## Your assignment
Write the entries out again. Every character must match.

## Source data
┌────────
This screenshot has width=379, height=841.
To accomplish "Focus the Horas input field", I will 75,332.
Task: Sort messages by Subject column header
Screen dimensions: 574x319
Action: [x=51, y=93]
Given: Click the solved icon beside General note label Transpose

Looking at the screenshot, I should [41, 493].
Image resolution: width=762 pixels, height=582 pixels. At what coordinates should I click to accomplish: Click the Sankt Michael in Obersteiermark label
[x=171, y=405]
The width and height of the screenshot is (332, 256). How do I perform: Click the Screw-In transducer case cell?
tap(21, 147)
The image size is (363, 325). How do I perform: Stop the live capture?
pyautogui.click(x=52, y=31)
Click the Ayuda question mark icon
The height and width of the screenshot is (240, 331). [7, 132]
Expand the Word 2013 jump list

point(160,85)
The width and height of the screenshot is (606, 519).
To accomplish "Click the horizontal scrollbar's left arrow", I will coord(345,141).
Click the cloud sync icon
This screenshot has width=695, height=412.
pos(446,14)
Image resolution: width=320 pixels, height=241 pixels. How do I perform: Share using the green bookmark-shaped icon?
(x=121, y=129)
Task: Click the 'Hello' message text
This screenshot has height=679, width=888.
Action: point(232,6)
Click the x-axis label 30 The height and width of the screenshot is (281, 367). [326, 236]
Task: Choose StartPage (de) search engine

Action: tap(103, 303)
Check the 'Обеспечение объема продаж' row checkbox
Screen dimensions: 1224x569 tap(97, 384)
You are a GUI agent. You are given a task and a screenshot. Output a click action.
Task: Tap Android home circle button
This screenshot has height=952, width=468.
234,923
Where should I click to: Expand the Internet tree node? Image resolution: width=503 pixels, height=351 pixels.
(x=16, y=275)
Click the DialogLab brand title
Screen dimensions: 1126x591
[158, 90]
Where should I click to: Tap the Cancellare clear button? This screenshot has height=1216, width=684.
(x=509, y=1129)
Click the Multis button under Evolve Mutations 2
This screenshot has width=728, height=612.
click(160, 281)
└────────
## Written answer
This screenshot has width=379, height=841.
To accomplish "Focus the Horas input field", I will 75,332.
Task: Sort messages by Subject column header
Screen dimensions: 574x319
Action: [x=51, y=93]
Given: Click the solved icon beside General note label Transpose

Looking at the screenshot, I should [41, 493].
Image resolution: width=762 pixels, height=582 pixels. At what coordinates should I click to accomplish: Click the Sankt Michael in Obersteiermark label
[x=171, y=405]
The width and height of the screenshot is (332, 256). How do I perform: Click the Screw-In transducer case cell?
tap(21, 147)
The image size is (363, 325). How do I perform: Stop the live capture?
pyautogui.click(x=52, y=31)
Click the Ayuda question mark icon
The height and width of the screenshot is (240, 331). [7, 132]
Expand the Word 2013 jump list

point(160,85)
The width and height of the screenshot is (606, 519).
To accomplish "Click the horizontal scrollbar's left arrow", I will coord(345,141).
Click the cloud sync icon
This screenshot has width=695, height=412.
pos(446,14)
Image resolution: width=320 pixels, height=241 pixels. How do I perform: Share using the green bookmark-shaped icon?
(x=121, y=129)
Task: Click the 'Hello' message text
This screenshot has height=679, width=888.
Action: point(232,6)
Click the x-axis label 30 The height and width of the screenshot is (281, 367). [326, 236]
Task: Choose StartPage (de) search engine

Action: tap(103, 303)
Check the 'Обеспечение объема продаж' row checkbox
Screen dimensions: 1224x569 tap(97, 384)
You are a GUI agent. You are given a task and a screenshot. Output a click action.
Task: Tap Android home circle button
This screenshot has height=952, width=468.
234,923
Where should I click to: Expand the Internet tree node? Image resolution: width=503 pixels, height=351 pixels.
(x=16, y=275)
Click the DialogLab brand title
Screen dimensions: 1126x591
[158, 90]
Where should I click to: Tap the Cancellare clear button? This screenshot has height=1216, width=684.
(x=509, y=1129)
Click the Multis button under Evolve Mutations 2
This screenshot has width=728, height=612.
click(160, 281)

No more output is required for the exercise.